Don Juan y yo volvimos a vernos a eso del mediodía siguiente, en el mismo parque. Él lucía aún su traje café. Tomamos asiento en una banca; se quitó el saco, lo dobló con gran cuidado, pero a la vez con un aire de suprema indiferencia, y lo puso en la banca. Su despreocupación era muy estudiada y, sin embargo, completamente natural. Me sorprendí mirándolo con fijeza. Él parecía al tanto de la paradoja que me presentaba, y sonrió. Enderezó su corbata. Llevaba una camisa beige de manga larga. Le quedaba muy bien.
– Traigo todavía mi traje porque quiero decirte algo de gran importancia -dijo, dando palmadas en mi hombro-. Ayer te salieron las cosas muy bien; así que ya es hora de llegar a ciertos arreglos finales.
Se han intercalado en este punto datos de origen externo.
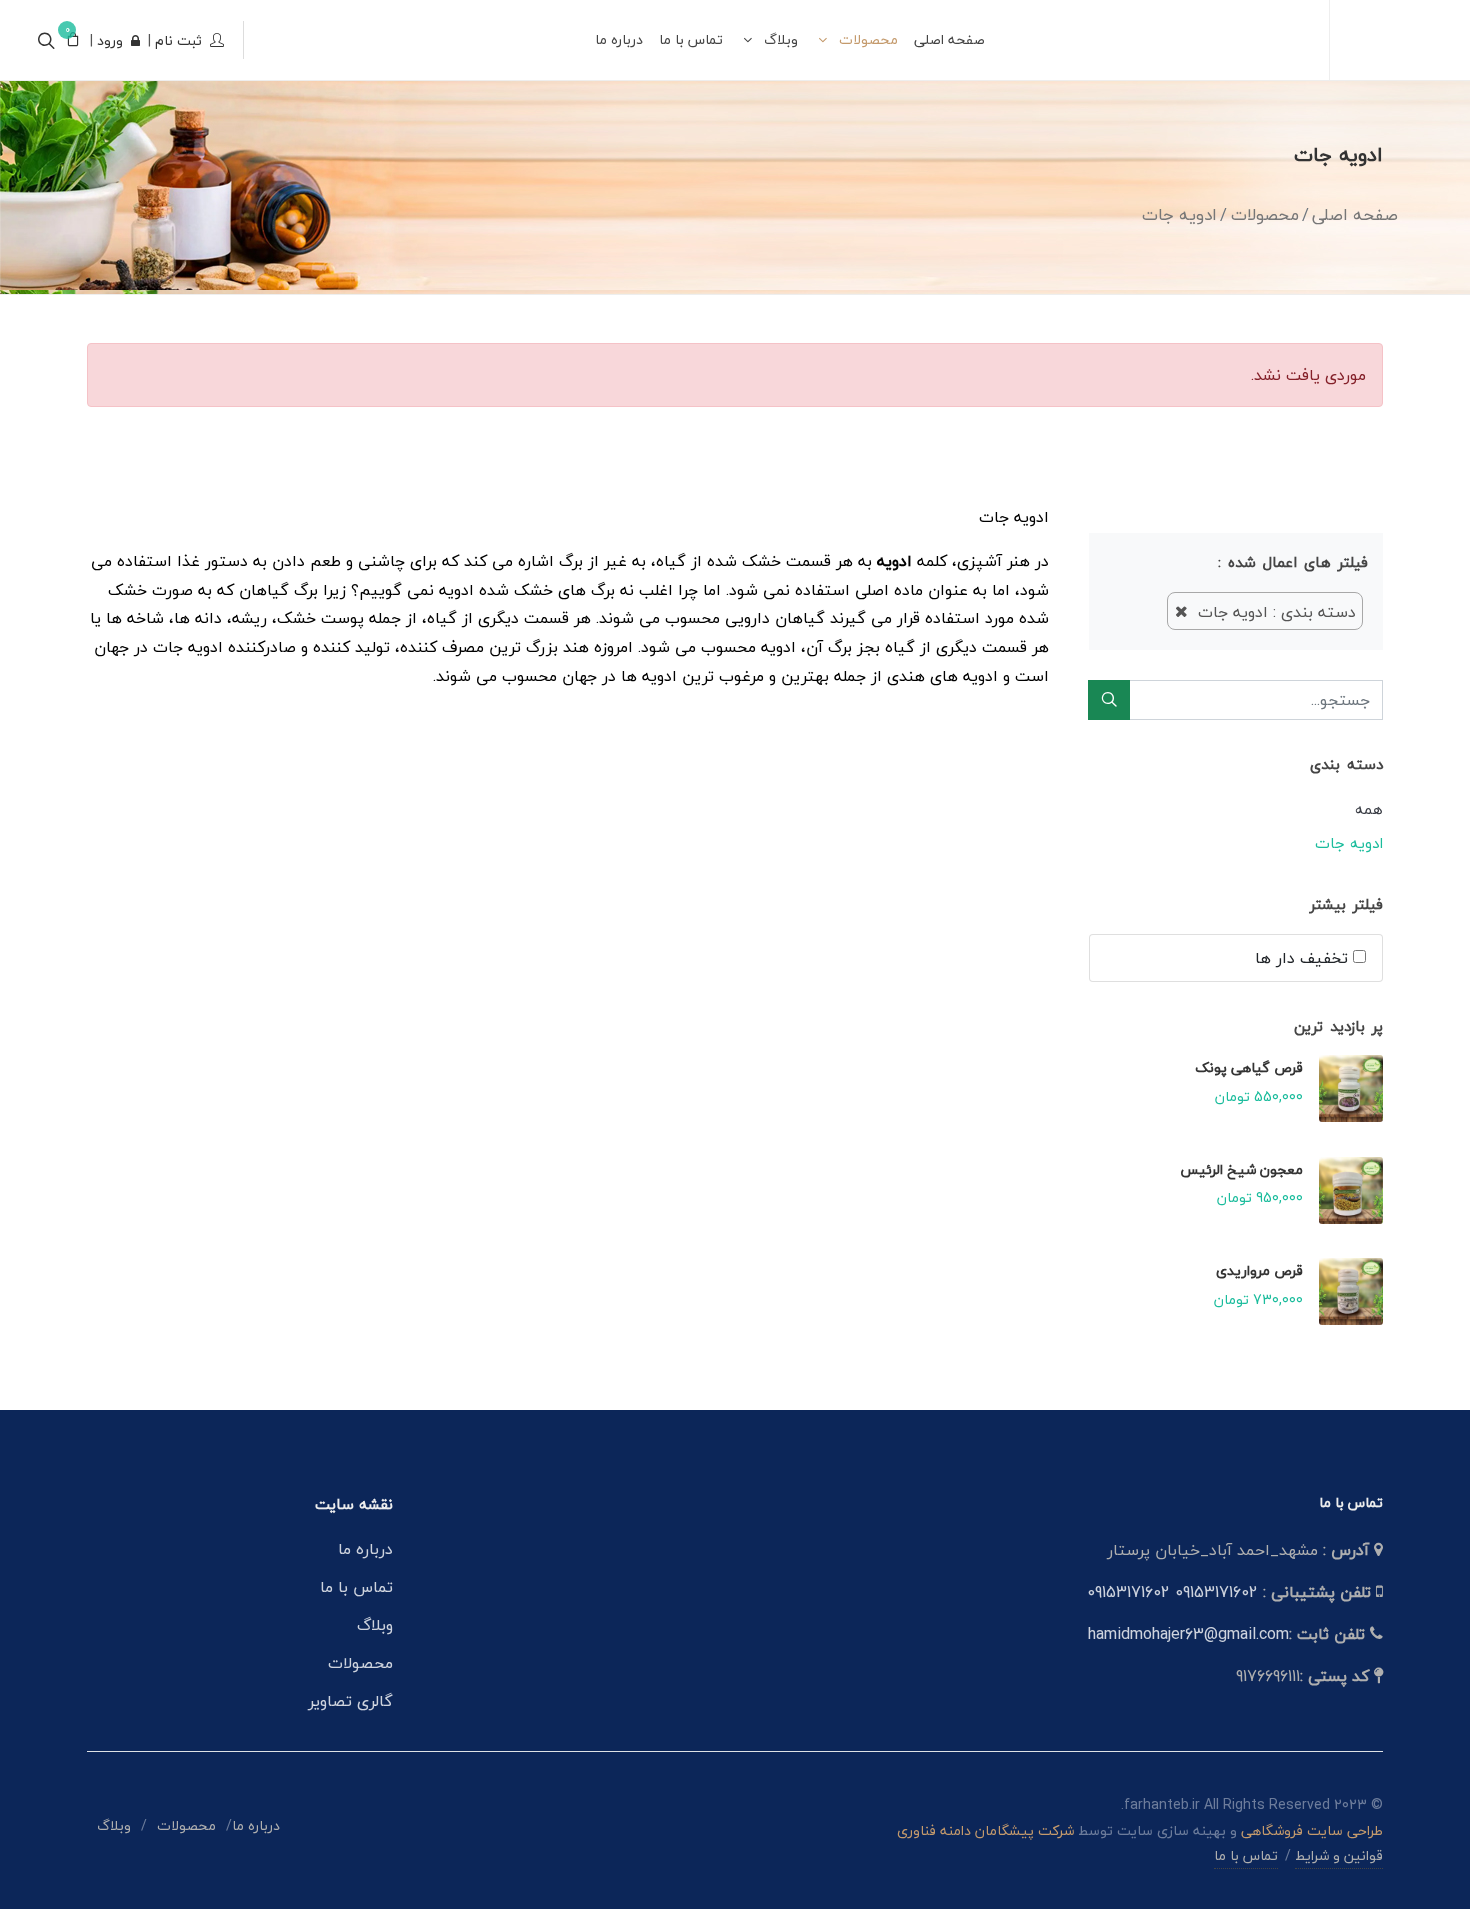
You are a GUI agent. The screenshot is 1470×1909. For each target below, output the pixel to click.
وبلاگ (375, 1625)
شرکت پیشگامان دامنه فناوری (985, 1830)
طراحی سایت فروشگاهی (1310, 1830)
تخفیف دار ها (1304, 958)
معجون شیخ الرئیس (1241, 1169)
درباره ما (365, 1549)
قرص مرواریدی (1259, 1270)
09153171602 (1216, 1592)
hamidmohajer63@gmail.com (1188, 1634)
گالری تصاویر (350, 1701)
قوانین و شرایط (1339, 1855)
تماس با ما (356, 1587)
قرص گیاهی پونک (1249, 1067)
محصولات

Hizo una larga pausa. Parecía estar preparando una declaración. Tuve una sensación extraña en el estómago. Mi suposición inmediata fue que don Juan iba a darme allí mismo la explicación de los brujos. Se puso en pie un par de veces y se paseó de un lado a otro frente a mí, como si le resultara difícil dar voz a lo que tenía en mente.
– Vamos al restaurante de enfrente a comer algo -dijo finalmente.
Desdobló el saco, y antes de ponérselo me mostró que tenla forro completo.
– Hecho a la medida -dijo, y sonrió como si eso lo enorgulleciera, como si le importara.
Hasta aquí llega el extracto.